Fugitive Slave Laws, or The 1850 Law, in United States history, legislation to assure slave-holders that runaway slaves would be returned. Fugitive slave laws denied to slaves any rights in proceedings for restoring them to bondage. The laws also forbade anyone to assist slaves to freedom.

Federal laws for the return of fugitive slaves were in accord with a precedent set in North American colonies before the United States was established. Northern as well as Southern colonies had laws requiring officials and private persons to aid in the recovery of fugitive slaves. The colonial laws also applied to Indians and white persons who were bound, or indentured.

The first federal law relating to fugitive slaves was enacted in 1793. It required state governments to return runaway slaves.

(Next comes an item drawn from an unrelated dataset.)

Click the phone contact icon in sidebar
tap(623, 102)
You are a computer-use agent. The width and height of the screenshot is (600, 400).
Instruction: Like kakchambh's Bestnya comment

The Fugitive Slave Law of 1850 was enacted as part of the Compromise of 1850, a series of bills dealing with the slavery question that were sponsored in Congress by Henry Clay. Under this law, all citizens were subject to fines and imprisonment for harboring, concealing, or otherwise aiding runaway slaves. The law provoked much indignation among Northerners and led Harriet Beecher Stowe to write the antislavery novel Uncle Tom's Cabin (1852). Opponents of slavery increased the activity of the Underground Railroad, a secret system for helping blacks escape to freedom, and at least 10 Northern states passed “personal liberty” laws that sought to nullify the law. Southerners, pointing out that the law was backed by the U.S. Constitution (Article IV, Section 2), bitterly resented the Northern attitude.

The law was repealed in 1864, during the Civil War.